**What you need to do:** Below are records; from the line containing "Given: Toggle the Virtu MVP Info checkbox" through the very last line, output each line exactly. No pictures.

---------- Data section

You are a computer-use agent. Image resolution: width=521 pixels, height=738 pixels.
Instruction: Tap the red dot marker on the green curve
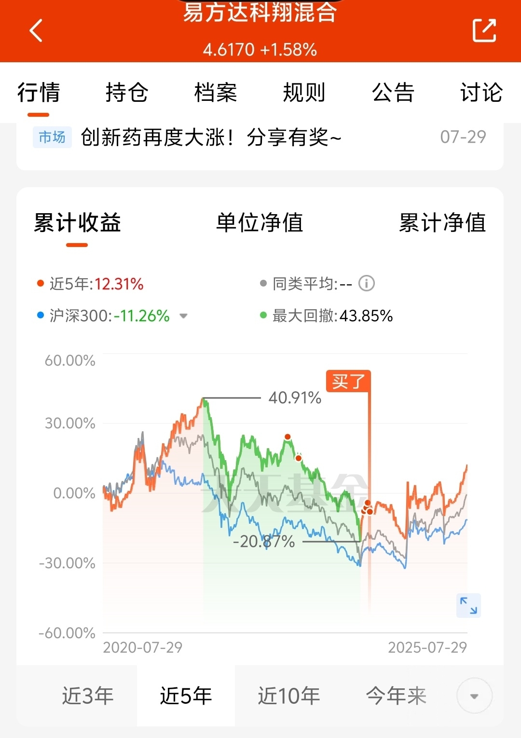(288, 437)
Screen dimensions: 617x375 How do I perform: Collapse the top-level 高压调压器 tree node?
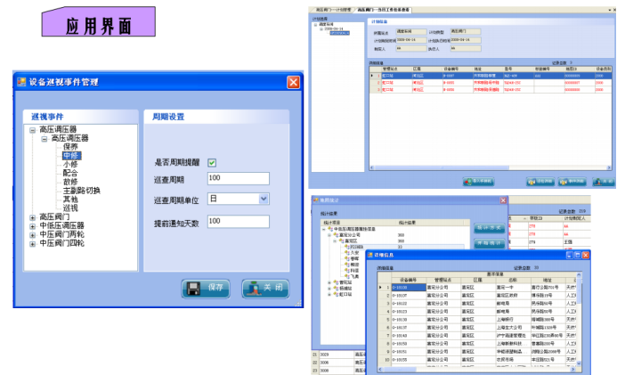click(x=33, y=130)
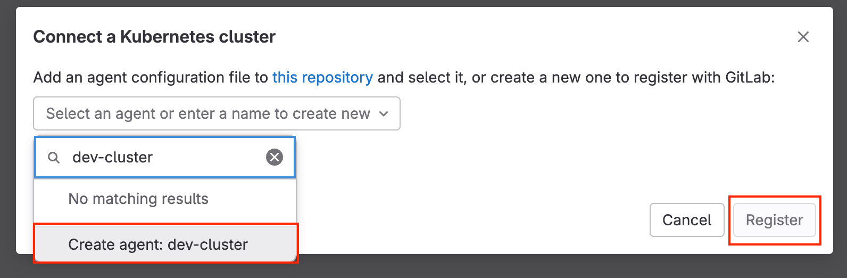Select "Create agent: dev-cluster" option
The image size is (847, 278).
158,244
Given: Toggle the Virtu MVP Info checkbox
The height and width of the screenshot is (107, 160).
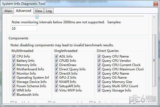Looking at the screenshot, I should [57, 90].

--------------------

**The answer:**
Given: Toggle the Virtu MVP Info checkbox
The height and width of the screenshot is (107, 160).
Looking at the screenshot, I should [57, 90].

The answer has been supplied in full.